— BEGIN Information supplied —

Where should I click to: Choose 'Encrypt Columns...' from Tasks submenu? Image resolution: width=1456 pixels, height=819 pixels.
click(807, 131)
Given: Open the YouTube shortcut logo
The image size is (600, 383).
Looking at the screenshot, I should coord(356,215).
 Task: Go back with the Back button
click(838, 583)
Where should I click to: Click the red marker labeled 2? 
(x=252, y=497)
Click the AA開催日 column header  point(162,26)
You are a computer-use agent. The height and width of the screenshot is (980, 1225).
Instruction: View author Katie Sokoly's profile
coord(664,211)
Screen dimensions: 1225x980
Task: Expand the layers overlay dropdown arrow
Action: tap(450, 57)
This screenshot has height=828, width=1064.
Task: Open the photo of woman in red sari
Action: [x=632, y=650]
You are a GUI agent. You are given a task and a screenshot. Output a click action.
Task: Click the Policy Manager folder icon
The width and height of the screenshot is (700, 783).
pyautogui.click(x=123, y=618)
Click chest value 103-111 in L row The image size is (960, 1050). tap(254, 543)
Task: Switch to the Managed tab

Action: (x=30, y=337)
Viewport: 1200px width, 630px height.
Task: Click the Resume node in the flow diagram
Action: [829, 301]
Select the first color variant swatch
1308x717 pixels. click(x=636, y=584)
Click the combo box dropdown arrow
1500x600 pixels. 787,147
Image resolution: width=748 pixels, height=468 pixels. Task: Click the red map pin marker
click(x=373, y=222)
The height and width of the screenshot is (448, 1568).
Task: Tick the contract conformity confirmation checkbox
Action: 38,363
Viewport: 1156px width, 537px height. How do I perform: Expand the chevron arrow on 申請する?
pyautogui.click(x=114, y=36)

— END Information supplied —

**What you will do**
Reproduce all of the data above verbatim, line for line.

**Task solution**
Where should I click to: Choose 'Encrypt Columns...' from Tasks submenu? Image resolution: width=1456 pixels, height=819 pixels.
click(807, 131)
Given: Open the YouTube shortcut logo
The image size is (600, 383).
Looking at the screenshot, I should coord(356,215).
 Task: Go back with the Back button
click(838, 583)
Where should I click to: Click the red marker labeled 2? 
(x=252, y=497)
Click the AA開催日 column header  point(162,26)
You are a computer-use agent. The height and width of the screenshot is (980, 1225).
Instruction: View author Katie Sokoly's profile
coord(664,211)
Screen dimensions: 1225x980
Task: Expand the layers overlay dropdown arrow
Action: tap(450, 57)
This screenshot has height=828, width=1064.
Task: Open the photo of woman in red sari
Action: [x=632, y=650]
You are a GUI agent. You are given a task and a screenshot. Output a click action.
Task: Click the Policy Manager folder icon
The width and height of the screenshot is (700, 783).
pyautogui.click(x=123, y=618)
Click chest value 103-111 in L row The image size is (960, 1050). tap(254, 543)
Task: Switch to the Managed tab

Action: (x=30, y=337)
Viewport: 1200px width, 630px height.
Task: Click the Resume node in the flow diagram
Action: [829, 301]
Select the first color variant swatch
1308x717 pixels. click(x=636, y=584)
Click the combo box dropdown arrow
1500x600 pixels. 787,147
Image resolution: width=748 pixels, height=468 pixels. Task: Click the red map pin marker
click(x=373, y=222)
The height and width of the screenshot is (448, 1568).
Task: Tick the contract conformity confirmation checkbox
Action: 38,363
Viewport: 1156px width, 537px height. How do I perform: Expand the chevron arrow on 申請する?
pyautogui.click(x=114, y=36)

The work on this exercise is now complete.